I miei occhi che già manifestavano gioia s’incupirono. Sentii su di me lo sguardo della commessa e solo a quel punto guardai in basso arrossendo.
“E poi…” aggiunse Lyse abbassando la voce nell’avvicinarsi a me “…se non ci sbrigheremo, non faremo in tempo a scegliere i nuovi collant…”.
Di fronte alla commessa mi sentii divampare, anche se ebbe l’accortezza di non precisare che erano per me. Aveva sentito? Ed ancora, non era allora una battuta quella di comprarmi nuovi collant?
A fine pomeriggio, dopo aver comperato in un altro negozio una camicia a fiori di tonalità pastello molto femminile, ci ritrovammo quindi all’interno di un negozio di intimo, dove badò a scegliere i collant, non prima di averne presi in considerazione vari modelli.
Non mi consultò neppure in merito alle decisioni, scelse lei, evitandomi così l’imbarazzo, a parte il fatto che, una volta scelto il modello, chiese la terza misura, ma la signora al banco non parve far caso al fatto che se fossero stati per lei avrebbe probabilmente dovuto chiedere la seconda.
Né Lyse volle umiliarmi facendo alcuna allusione.
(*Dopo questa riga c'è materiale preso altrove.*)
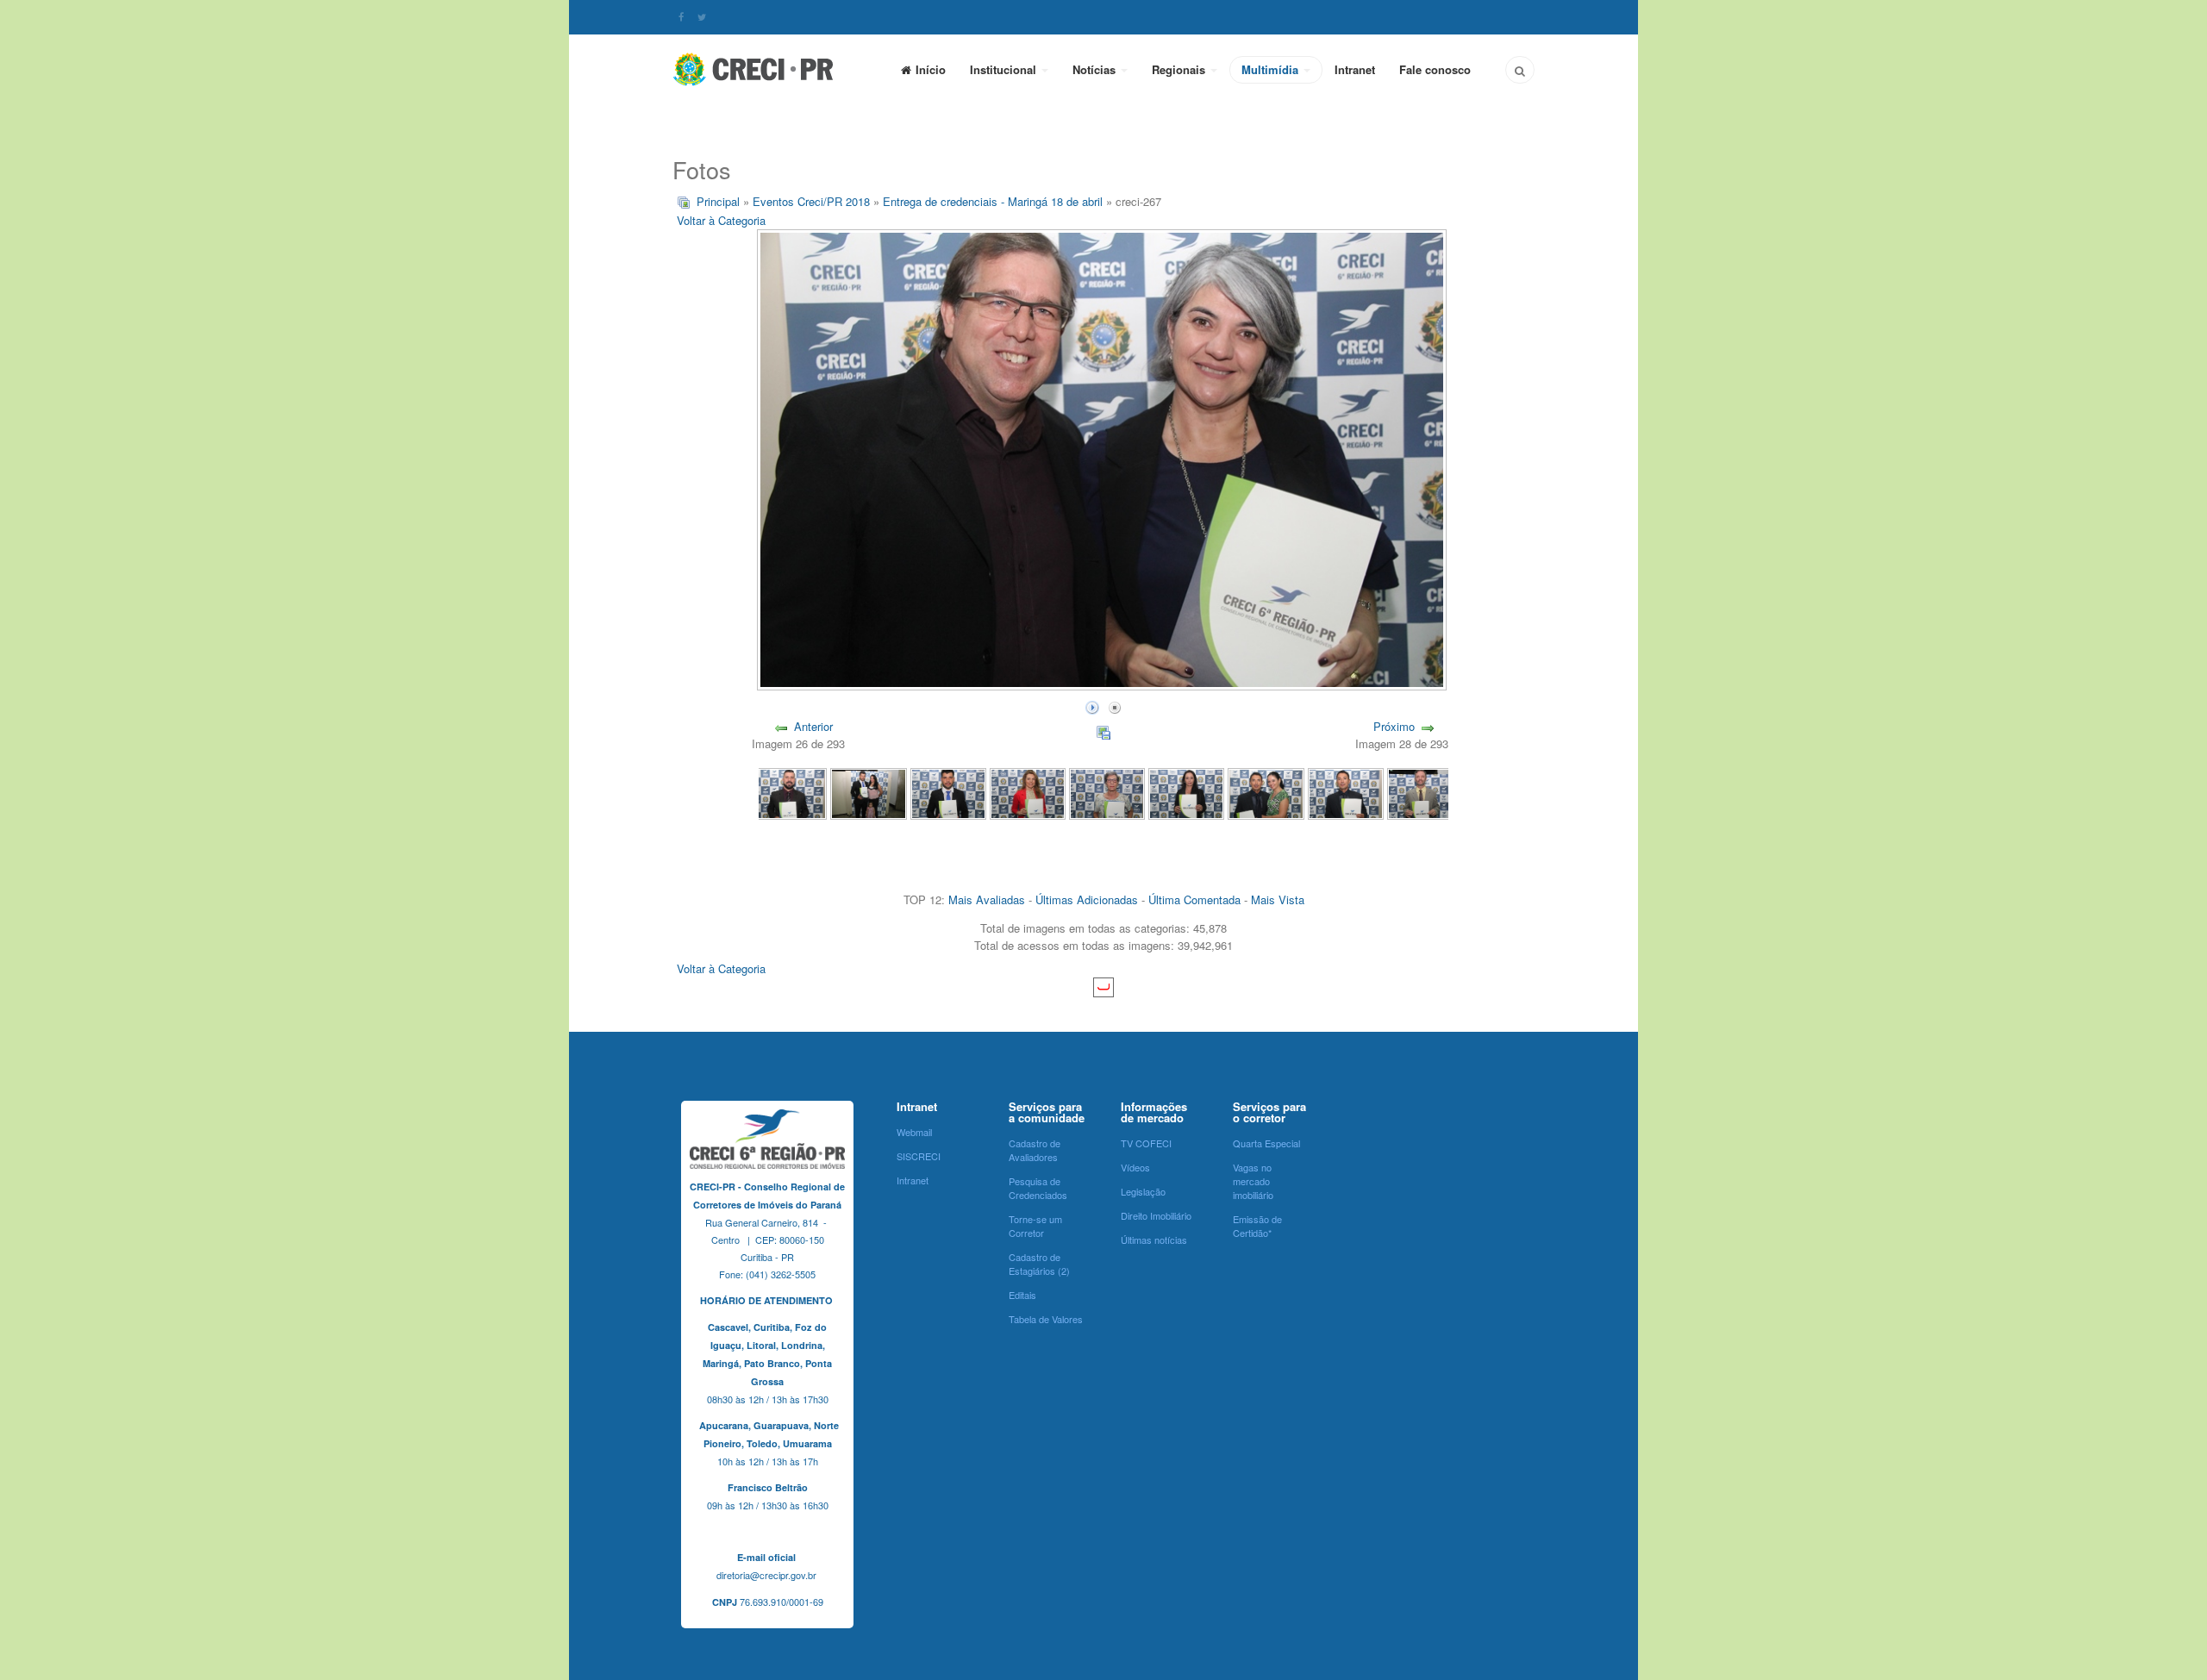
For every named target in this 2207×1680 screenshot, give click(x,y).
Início (931, 69)
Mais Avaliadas (986, 899)
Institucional (1005, 69)
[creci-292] (868, 792)
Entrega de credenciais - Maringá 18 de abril (993, 201)
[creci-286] (1346, 792)
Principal (718, 201)
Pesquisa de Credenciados (1038, 1188)
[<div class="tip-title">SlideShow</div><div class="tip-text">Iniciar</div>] (1092, 705)
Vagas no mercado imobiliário (1253, 1181)
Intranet (1355, 69)
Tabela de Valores (1046, 1319)
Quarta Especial (1266, 1143)
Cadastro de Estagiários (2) (1039, 1263)
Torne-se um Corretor (1035, 1226)
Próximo (1394, 726)
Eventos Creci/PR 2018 (811, 201)
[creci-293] (789, 792)
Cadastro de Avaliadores (1034, 1150)
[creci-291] (948, 792)
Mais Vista (1277, 899)
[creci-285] (1425, 792)
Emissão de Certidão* (1257, 1226)
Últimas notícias (1154, 1239)
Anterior (813, 726)
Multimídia (1271, 69)
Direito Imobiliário (1156, 1215)
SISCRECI (919, 1156)
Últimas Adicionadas (1086, 899)
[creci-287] (1266, 792)
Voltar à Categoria (721, 220)
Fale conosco (1435, 69)
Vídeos (1135, 1167)
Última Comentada (1194, 899)
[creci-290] (1028, 792)
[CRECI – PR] (754, 69)
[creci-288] (1186, 792)
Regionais (1180, 69)
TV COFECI (1146, 1143)
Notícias (1095, 69)
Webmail (914, 1132)
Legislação (1143, 1191)
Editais (1022, 1295)
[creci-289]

Tuttavia chiese una confezione regalo e questa volta pagò lei. All’uscita del negozio infilò sorridendo il pacchetto infioccato in uno dei sacchetti dove tenevo gli altri miei acquisti.
“…sono sicura sia il genere che piacciano a Carlo…” sussurrò con un sorriso, ammiccando e prendendomi sotto braccio.
Erano a righe orizzontali multicolori di tonalità prevalente rosa scuro come la camicetta.
Camminando a braccetto con lei, guardai per l’ennesima volta verso il basso, le sue calze nere, e sentii il mio sesso piccolo piccolo.
Ma il venerdì successivo a quello che lei e Carlo avevano trascorso in camera tutto il pomeriggio, fino a quando, solo a sera, uscì per congedarmi, dopo aver controllato i lavori, successe che ci provai nuovamente.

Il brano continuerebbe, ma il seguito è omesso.